Ultimo aggiornamento: 14:48

“Riferiremo in Parlamento quando sarà il momento, però gli atti che abbiamo smentiscono radicalmente quello che è stato riportato dai giornali“. Lo ha detto il ministro della Giustizia Carlo Nordio a proposito del caso Almasri, arrivando alla Conferenza per la ripresa dell’Ucraina, a Roma. Il riferimento è alle ricostruzioni di stampa sul caso del generale libico Osama Almasri, arrestato su mandato della Corte penale internazionale – che lo accusa di tortura e crimini contro l’umanità – ma poi liberato e rimpatriato per l’inerzia del ministero della Giustizia. Sulla vicenda il Tribunale dei ministri ha aperto un’indagine contro Nordio, la premier Giorgia Meloni, il ministro dell’Interno Matteo Piantedosi e il sottosegretario alla Presidenza del Consiglio Alfredo Mantovano. Lo speciale collegio sui reati ministeriali – formato da tre giudici – ha completato l’istruttoria e a breve deciderà se archiviare o chiedere l’autorizzazione a procedere al Parlamento.

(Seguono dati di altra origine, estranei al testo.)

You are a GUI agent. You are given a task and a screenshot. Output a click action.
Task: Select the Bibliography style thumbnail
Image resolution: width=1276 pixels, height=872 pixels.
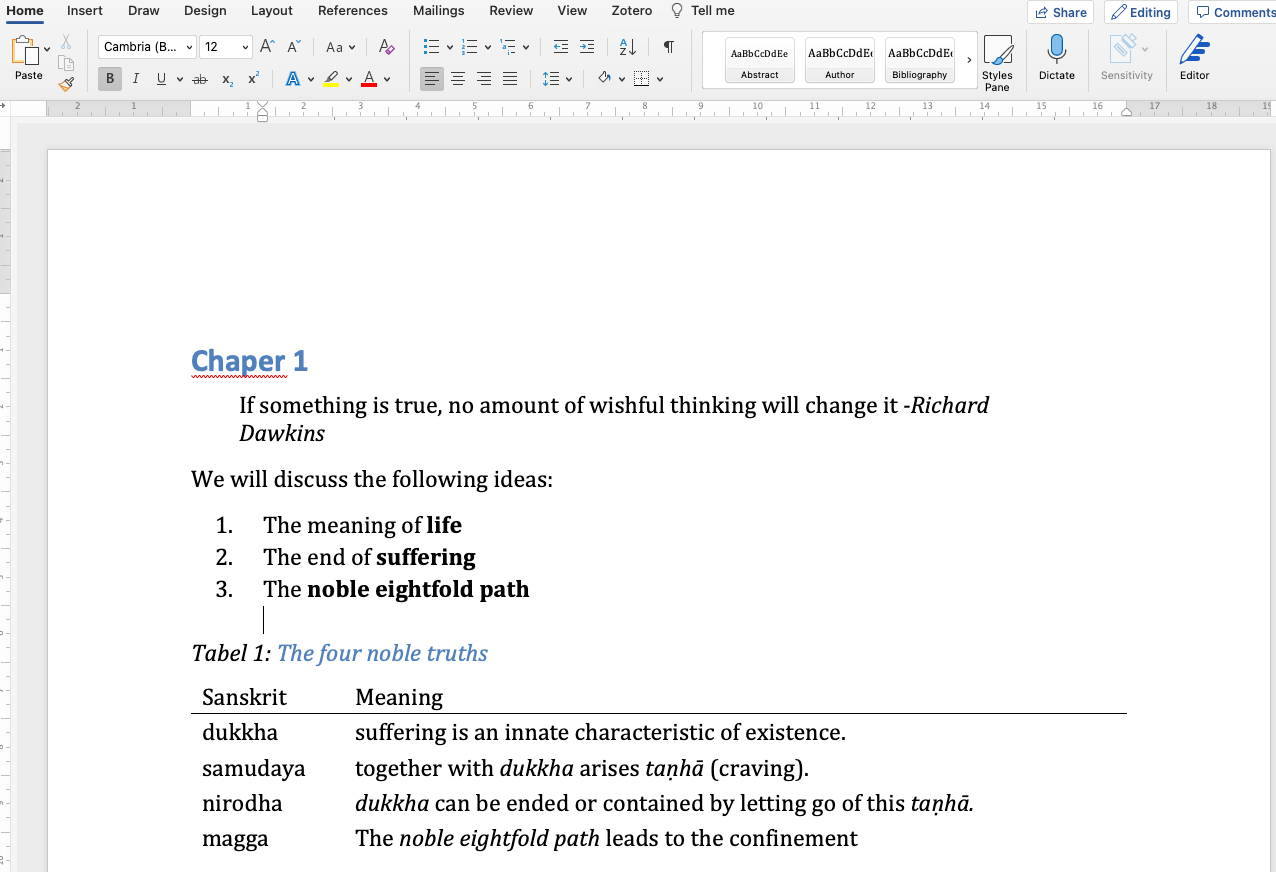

Dalle mail interne risulta che la capo gabinetto di Nordio, Giusi Bartolozzi, fosse a completa conoscenza della vicenda già dal giorno dell’arresto, domenica 19 gennaio, e avesse chiesto ai dirigenti del ministero di parlare della questione sulla piattaforma criptata Signal, evitando il protocollo ufficiale. Il ministro in Parlamento ha invece detto di aver ricevuto gli atti solo il giorno successivo, lunedì 20. La circostanza è decisiva perché Nordio ha sostenuto di non essere stato informato tempestivamente e in modo completo delle accuse a carico di Almasri, e per questo di non aver potuto chiedere la convalida dell’arresto o l’applicazione di una misura cautelare al giudice competente, la Corte d’Appello di Roma.